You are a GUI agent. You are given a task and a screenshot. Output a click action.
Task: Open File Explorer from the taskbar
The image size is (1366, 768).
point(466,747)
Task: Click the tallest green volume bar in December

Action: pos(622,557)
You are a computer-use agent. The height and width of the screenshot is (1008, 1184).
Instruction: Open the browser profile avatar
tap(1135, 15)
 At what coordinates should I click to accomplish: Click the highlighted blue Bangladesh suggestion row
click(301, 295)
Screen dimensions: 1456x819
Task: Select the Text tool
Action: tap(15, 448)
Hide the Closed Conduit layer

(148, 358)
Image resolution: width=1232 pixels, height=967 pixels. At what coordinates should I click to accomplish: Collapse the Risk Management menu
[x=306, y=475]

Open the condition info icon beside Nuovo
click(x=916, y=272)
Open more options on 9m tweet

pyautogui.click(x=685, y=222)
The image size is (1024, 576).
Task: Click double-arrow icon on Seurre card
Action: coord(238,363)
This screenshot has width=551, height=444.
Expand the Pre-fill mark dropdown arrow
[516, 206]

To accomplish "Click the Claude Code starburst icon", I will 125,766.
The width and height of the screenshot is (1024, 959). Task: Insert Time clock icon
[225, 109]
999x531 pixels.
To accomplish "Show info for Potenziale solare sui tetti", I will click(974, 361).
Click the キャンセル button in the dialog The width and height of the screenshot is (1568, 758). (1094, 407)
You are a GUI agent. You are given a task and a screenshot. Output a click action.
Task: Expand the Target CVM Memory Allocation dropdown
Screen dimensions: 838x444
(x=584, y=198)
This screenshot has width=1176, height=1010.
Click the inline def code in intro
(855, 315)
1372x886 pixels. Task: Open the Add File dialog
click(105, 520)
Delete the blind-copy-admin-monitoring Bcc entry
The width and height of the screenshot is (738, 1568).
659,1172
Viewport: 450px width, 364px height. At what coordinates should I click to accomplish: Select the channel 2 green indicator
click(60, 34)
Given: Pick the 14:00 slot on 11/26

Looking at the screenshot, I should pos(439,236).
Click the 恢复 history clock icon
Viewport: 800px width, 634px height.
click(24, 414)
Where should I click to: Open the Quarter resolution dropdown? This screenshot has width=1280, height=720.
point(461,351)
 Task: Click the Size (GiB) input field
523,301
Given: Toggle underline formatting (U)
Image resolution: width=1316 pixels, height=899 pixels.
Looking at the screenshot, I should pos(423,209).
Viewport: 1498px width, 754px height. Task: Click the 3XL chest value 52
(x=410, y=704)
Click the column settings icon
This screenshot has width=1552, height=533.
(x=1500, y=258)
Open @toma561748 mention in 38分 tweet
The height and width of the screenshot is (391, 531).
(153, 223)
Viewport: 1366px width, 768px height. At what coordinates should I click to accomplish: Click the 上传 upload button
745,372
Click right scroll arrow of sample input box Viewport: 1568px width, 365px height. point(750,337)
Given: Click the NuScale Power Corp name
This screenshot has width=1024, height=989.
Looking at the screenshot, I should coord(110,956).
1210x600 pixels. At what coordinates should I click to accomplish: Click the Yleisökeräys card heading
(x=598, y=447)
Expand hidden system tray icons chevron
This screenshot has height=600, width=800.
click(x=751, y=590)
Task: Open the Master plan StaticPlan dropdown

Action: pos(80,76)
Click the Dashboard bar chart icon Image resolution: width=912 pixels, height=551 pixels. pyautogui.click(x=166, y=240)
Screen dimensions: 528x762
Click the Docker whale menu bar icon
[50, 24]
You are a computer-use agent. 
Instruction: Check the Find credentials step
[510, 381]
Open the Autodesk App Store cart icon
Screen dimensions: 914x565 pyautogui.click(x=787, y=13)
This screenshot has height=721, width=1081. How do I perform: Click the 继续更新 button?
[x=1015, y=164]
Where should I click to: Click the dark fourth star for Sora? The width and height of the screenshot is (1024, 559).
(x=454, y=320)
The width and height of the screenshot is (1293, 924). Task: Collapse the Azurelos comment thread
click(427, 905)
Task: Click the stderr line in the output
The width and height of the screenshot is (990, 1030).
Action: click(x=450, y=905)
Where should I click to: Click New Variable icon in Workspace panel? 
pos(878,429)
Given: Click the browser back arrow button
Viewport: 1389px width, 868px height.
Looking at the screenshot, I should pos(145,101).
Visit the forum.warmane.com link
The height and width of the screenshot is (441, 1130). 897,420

* _Aim of the exercise_
Where a line above contains the word "will", copy that line.

* _Finished task_
To accomplish "Click the Claude Code starburst icon", I will 125,766.
To accomplish "Show info for Potenziale solare sui tetti", I will click(974, 361).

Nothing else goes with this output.